Locate each line below that contains the word "chevron", and copy those lines.

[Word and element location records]
....

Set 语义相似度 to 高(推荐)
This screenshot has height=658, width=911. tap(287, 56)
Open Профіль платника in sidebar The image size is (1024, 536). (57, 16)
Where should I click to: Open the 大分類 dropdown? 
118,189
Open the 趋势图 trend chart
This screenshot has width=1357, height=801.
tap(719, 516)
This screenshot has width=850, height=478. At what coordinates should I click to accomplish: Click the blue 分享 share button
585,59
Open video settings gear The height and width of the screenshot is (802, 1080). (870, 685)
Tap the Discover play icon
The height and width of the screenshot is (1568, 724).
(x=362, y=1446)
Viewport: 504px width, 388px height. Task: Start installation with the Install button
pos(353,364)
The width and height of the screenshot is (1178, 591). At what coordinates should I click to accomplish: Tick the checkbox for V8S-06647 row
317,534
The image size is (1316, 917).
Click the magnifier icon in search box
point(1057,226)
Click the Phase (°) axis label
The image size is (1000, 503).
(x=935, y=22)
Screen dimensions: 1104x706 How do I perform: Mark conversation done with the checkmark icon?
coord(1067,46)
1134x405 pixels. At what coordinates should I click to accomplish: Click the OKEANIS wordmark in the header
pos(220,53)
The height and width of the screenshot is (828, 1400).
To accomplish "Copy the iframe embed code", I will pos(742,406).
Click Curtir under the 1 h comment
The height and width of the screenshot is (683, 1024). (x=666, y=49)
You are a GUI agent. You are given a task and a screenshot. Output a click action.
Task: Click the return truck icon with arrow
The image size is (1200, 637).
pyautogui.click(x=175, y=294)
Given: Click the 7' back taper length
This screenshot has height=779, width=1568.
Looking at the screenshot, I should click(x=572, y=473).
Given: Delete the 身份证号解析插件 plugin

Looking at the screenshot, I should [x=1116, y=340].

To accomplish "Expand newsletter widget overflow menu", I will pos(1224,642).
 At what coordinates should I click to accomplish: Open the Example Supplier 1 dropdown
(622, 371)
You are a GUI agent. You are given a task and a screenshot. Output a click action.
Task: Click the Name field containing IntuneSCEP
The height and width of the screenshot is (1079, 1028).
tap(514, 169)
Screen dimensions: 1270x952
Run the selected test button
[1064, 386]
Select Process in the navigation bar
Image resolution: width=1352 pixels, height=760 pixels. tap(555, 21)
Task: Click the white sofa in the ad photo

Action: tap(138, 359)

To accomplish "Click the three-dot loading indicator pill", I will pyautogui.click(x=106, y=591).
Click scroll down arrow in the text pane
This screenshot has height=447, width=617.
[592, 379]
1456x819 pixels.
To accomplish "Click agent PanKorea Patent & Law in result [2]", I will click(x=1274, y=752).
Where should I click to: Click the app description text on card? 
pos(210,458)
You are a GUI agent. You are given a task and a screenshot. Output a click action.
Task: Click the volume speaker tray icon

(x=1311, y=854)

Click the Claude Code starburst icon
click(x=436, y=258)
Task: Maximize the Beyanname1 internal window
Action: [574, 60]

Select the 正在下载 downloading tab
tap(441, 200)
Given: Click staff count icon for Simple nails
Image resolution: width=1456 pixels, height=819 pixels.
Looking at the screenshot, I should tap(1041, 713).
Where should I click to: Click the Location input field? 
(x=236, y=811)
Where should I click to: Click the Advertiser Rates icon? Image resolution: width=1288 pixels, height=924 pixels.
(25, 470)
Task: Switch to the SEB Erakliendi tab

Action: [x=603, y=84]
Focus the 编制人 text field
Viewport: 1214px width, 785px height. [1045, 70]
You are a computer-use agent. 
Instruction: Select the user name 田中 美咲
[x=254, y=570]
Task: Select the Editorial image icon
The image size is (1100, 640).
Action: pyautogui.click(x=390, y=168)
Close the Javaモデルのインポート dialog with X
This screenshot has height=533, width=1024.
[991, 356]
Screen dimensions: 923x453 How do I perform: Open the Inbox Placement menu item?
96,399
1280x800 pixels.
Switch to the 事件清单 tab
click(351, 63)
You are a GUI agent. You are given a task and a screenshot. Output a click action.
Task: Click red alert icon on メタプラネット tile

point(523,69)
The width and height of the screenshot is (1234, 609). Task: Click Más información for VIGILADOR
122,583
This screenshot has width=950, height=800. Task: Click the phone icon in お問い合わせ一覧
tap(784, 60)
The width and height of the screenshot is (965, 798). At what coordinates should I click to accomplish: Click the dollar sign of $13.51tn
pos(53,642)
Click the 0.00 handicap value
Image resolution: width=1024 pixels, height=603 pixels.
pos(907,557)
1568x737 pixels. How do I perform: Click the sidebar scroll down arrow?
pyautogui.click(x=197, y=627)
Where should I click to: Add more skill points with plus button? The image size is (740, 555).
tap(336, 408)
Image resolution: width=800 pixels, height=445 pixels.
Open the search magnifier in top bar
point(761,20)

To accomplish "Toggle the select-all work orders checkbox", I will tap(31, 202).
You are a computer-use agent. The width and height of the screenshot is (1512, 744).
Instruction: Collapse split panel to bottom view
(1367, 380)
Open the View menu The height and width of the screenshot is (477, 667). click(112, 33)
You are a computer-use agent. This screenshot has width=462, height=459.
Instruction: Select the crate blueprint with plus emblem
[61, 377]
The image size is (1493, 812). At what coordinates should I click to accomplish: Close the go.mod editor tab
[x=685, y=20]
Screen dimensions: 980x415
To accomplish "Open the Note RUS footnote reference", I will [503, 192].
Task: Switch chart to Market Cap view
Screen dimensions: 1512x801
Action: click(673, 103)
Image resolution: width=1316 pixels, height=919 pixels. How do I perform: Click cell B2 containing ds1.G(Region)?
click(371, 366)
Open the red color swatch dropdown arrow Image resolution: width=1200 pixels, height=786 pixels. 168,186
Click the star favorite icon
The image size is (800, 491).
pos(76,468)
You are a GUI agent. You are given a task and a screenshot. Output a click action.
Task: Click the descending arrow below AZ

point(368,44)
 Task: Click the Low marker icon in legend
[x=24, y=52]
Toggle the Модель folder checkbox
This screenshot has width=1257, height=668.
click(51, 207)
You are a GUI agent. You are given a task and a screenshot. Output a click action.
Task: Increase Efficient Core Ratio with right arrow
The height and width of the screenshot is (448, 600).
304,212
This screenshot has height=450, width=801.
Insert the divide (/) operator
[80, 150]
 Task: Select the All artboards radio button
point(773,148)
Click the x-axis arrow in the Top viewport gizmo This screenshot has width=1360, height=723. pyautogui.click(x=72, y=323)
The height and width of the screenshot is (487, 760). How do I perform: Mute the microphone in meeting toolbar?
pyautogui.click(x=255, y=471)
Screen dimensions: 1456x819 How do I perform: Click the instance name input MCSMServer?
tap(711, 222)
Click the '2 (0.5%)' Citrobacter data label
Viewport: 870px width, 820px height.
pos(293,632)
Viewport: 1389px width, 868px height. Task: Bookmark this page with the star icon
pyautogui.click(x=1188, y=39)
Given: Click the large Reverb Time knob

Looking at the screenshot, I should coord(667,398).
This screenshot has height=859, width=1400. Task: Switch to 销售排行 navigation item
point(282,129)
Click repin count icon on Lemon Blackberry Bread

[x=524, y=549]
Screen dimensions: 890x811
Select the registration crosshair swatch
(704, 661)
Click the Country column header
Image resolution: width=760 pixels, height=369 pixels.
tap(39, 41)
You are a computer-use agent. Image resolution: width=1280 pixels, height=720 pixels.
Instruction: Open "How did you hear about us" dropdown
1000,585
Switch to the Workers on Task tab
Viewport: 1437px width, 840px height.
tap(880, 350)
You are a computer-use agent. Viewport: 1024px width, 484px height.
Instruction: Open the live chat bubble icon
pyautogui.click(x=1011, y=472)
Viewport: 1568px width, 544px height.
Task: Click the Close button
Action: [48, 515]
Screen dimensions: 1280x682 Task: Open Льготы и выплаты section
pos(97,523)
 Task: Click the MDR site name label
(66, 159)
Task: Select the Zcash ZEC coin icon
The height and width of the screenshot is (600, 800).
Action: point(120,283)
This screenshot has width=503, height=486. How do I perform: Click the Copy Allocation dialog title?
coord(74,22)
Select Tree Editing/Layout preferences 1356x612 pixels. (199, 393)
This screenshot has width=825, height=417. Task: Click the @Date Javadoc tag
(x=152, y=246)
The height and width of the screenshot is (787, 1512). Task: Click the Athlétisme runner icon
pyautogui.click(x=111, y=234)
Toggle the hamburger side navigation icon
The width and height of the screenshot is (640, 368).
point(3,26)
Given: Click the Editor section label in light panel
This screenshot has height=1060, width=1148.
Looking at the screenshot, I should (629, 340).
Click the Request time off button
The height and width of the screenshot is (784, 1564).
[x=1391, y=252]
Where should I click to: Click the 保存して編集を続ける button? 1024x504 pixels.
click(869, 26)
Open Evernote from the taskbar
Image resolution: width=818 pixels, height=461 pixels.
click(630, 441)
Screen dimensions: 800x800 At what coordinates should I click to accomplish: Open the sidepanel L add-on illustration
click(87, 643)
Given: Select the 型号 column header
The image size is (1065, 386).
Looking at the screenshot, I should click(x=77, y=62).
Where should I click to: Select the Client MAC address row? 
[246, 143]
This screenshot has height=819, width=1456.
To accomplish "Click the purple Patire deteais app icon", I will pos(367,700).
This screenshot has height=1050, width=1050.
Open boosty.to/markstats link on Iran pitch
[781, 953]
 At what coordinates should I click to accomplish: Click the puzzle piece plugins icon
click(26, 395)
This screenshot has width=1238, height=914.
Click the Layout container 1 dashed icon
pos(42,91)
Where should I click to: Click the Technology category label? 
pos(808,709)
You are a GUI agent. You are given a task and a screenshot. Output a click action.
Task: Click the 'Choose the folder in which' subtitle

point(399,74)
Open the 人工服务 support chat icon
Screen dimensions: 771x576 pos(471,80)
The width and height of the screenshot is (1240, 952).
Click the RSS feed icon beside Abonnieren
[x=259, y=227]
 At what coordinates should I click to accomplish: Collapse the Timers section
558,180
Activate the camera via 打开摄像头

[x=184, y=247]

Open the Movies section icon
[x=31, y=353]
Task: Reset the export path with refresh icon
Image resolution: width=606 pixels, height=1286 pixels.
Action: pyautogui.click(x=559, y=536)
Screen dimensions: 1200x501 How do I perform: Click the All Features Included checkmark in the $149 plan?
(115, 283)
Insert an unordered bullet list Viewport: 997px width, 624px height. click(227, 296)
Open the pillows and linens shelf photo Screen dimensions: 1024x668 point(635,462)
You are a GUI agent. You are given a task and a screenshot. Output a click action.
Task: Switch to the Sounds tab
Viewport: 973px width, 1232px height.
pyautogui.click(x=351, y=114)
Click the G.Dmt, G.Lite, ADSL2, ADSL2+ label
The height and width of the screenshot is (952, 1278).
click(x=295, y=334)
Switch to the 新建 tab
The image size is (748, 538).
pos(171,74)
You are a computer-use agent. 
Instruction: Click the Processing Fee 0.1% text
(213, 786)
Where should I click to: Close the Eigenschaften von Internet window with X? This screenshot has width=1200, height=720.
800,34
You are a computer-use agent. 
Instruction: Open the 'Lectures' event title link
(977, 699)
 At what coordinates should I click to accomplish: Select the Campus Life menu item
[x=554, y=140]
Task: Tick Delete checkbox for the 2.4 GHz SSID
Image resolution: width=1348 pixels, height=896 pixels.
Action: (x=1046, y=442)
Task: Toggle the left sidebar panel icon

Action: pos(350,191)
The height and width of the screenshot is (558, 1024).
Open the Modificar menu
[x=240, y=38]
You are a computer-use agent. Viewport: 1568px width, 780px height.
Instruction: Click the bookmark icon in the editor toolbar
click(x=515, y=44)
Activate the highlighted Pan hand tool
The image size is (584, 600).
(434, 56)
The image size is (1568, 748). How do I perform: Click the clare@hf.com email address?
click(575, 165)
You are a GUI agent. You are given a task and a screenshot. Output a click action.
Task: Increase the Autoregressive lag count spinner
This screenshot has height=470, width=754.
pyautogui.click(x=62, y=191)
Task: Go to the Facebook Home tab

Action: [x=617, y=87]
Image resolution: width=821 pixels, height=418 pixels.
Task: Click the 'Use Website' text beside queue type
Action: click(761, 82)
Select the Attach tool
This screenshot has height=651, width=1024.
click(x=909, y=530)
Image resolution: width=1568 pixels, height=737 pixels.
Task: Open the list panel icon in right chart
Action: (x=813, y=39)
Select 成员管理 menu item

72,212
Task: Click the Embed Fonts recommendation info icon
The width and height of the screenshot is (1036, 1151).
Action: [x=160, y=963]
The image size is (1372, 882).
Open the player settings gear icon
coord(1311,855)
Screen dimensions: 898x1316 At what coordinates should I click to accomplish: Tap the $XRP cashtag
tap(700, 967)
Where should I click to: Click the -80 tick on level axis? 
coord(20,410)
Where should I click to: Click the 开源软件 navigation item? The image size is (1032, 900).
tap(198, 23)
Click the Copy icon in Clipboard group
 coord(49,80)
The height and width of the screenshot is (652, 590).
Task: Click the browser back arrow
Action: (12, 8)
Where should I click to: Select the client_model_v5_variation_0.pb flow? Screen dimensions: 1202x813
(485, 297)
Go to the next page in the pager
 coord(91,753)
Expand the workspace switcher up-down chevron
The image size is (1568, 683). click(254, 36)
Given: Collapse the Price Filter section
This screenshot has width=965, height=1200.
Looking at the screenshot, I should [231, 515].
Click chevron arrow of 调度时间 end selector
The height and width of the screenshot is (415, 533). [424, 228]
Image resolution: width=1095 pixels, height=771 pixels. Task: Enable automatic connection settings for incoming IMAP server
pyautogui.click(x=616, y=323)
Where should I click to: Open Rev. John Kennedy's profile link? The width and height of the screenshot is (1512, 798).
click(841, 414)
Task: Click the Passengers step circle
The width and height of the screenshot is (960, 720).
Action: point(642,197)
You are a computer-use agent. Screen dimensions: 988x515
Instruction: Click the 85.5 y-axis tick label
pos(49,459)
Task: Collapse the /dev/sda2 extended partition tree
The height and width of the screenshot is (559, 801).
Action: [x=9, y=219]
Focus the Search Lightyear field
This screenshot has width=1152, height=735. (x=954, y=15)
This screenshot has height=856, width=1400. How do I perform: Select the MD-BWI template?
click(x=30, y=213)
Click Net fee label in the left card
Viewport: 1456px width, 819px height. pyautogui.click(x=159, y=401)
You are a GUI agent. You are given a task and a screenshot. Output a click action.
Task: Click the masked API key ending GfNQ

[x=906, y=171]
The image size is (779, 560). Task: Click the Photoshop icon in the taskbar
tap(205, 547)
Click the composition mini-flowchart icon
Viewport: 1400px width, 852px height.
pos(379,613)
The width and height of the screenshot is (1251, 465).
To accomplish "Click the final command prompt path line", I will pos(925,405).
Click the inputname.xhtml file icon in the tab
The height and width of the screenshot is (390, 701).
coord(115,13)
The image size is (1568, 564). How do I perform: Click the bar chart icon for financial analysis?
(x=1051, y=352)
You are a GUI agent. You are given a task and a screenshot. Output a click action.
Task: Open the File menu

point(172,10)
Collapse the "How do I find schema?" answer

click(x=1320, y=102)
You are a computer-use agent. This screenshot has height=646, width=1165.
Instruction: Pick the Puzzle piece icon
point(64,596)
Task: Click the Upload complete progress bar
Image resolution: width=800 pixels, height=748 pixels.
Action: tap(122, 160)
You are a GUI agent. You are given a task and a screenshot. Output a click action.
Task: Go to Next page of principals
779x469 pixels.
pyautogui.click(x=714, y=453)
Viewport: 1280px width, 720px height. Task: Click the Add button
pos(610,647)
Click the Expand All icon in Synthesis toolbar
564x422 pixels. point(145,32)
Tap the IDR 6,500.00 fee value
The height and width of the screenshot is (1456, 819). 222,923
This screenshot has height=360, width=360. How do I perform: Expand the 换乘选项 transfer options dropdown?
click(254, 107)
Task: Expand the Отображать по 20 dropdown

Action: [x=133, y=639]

....

▶ **WRITTEN RESPONSE**
Expand the workspace switcher up-down chevron
Click chevron arrow of 调度时间 end selector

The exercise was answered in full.